I was born in Paris. My father is French and my mother Japanese, but she was raised in France. Her father was a painter who left Tokyo for Paris in the 1920s. I grew up in Northern California in a house built by a Sea Ranch architect. I came to Los Angeles to study art at UCLA and then at Art Center College of Design in Pasadena for my MFA. I made photographs, videos, sculptures, installation art and sound pieces inspired by nature and romance. I also taught art to school children. Thanks to that I fell in love with clay, and took night classes at Glendale Community College to learn how to throw and mix my own glazes. At first, ceramics was something I was doing just for myself. It helped me to have something away from the public eye, from commerce and criticism. Eventually it became a complimentary practice to my conceptual art.
How has your process of making changed in this last year?
When my son was born ceramics became an even greater part of my life. I had a mommy brain and no time. I figured out I could just run to the local community center and throw for an hour or two. Eventually I bought a wheel, and a few years later a kiln. It’s all I need to have a home studio. Throwing can be really addictive. I lose all sense of time, and go into a flow state. This last year I’ve spent so much more time in my home studio in the garage. I feel grateful for it. I’ve had a chance to realize that throwing connects me to a sense of something greater, something spiritual. I also started meditating. I lay flat on my back and think about the Earth and how it’s pulling me down towards her spinning 1000 miles per hour without even me noticing. I think about her iron core that makes every magnet work and every engine spin. She’s the one making my wheel spin. The water and clay between my fingers are sourced from her rivers. It’s a pure divine practice.

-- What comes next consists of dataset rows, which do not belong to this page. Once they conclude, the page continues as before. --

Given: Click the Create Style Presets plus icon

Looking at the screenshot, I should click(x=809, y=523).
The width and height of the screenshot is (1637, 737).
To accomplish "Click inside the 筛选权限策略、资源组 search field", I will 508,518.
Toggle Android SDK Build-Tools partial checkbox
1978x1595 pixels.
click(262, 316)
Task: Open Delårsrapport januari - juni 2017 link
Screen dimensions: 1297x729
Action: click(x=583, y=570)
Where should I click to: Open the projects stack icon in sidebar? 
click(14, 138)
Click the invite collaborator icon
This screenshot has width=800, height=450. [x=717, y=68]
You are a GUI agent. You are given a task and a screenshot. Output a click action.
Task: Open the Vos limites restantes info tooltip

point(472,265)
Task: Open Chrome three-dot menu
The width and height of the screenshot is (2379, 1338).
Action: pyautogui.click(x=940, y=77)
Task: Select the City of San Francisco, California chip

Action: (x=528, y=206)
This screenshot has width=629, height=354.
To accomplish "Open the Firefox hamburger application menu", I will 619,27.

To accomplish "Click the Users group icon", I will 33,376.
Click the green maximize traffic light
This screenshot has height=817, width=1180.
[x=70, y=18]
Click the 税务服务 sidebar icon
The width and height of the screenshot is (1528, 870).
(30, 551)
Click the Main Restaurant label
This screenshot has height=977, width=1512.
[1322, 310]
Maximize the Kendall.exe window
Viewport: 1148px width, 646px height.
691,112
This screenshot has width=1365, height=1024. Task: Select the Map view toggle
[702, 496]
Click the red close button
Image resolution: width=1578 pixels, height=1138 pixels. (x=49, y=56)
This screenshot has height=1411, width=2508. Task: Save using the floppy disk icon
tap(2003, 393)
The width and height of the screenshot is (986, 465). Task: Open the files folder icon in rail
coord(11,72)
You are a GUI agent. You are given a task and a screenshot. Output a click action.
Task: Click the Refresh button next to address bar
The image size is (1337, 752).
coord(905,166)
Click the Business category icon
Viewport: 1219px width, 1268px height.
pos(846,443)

What books have you read and loved in the last year?
After my husband killed himself and I was diagnosed with breast cancer, I had a total life crisis. At first I ran from my feelings. There was so much fear and pain that I wasn’t ready to process. Now it’s been 4 years, I’ve gone from just surviving to living. When I was in the thick of it, I turned to the only tools I knew, addiction. Love addiction, fantasy addiction, spending money, anything I could throw at it. “It” was the fear. The utter terror that if I felt sad I would fall to the bottom of a pit that I couldn’t climb out of. Depression had come to mean suicide. My husband had made that so real. I was afraid I was going to die. Die from cancer, die from sadness. I ran the other way. I wanted to live. At least that’s what I thought. But really what I wanted was to feel nothing. To numb out. The most meaningful reading I’ve done this last year is the daily reader for Adult Children of Alcoholics. That shit is so wise.
Every morning I wake up to an email from ACA. Here’s one from Saturday, it’s titled Emotional Pain.
“On this day I embrace my healthy pain, remembering that I have a lot to release and process. I feel myself gradually becoming healed.”